Problem details =>
Only an exact repetition of the lines from the one holding "Instruction: Click the ITEM # label" to the end of the data is wanted, with pictures left out.
── Records shown ──
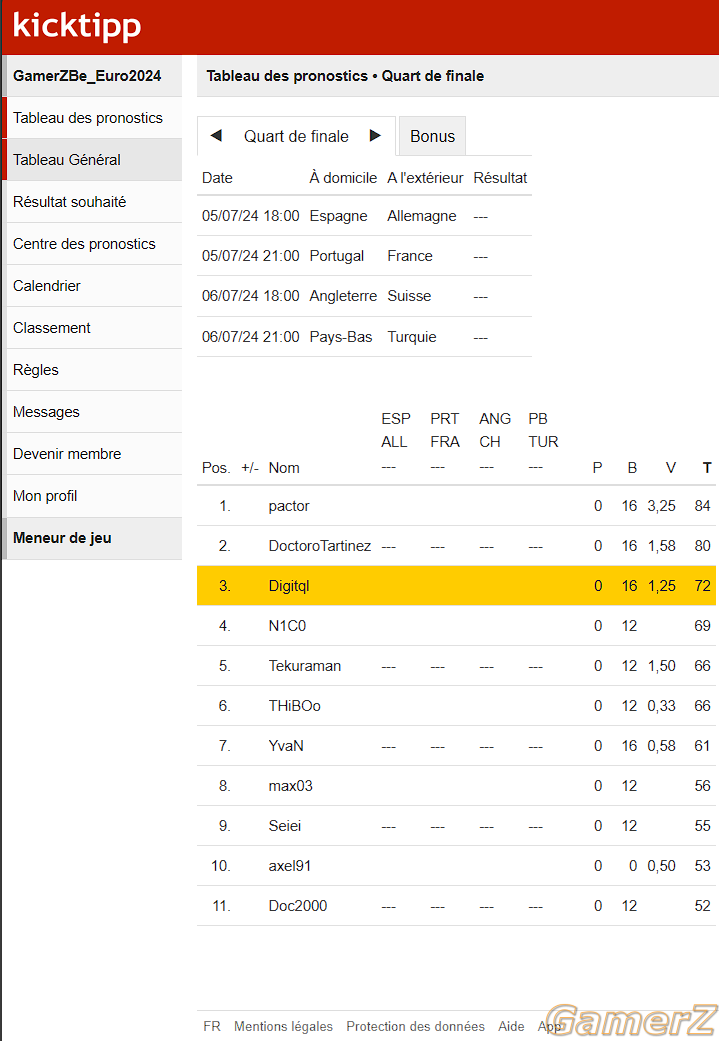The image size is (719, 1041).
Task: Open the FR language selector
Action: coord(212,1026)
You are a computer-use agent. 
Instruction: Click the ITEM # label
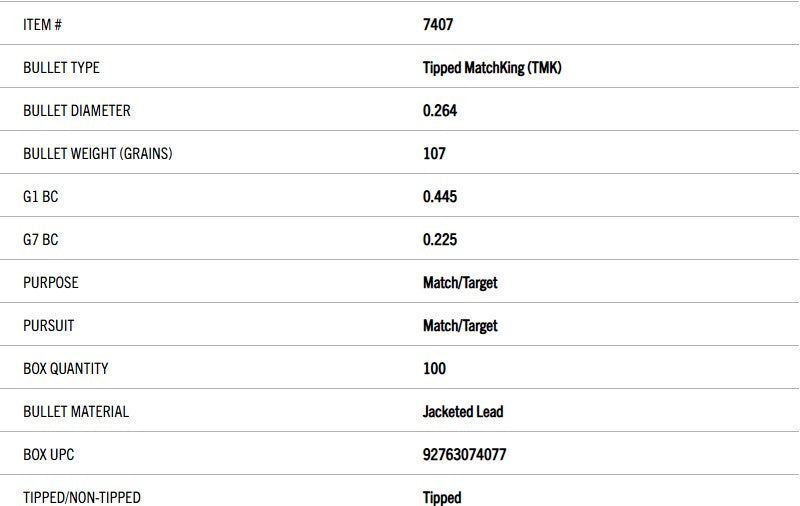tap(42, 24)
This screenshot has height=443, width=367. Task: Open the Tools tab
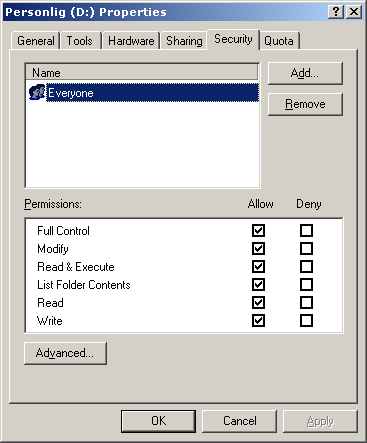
───
Result of the exercise =>
Instruction: Click the ITEM # label
tap(42, 24)
This screenshot has height=443, width=367. Task: Open the Tools tab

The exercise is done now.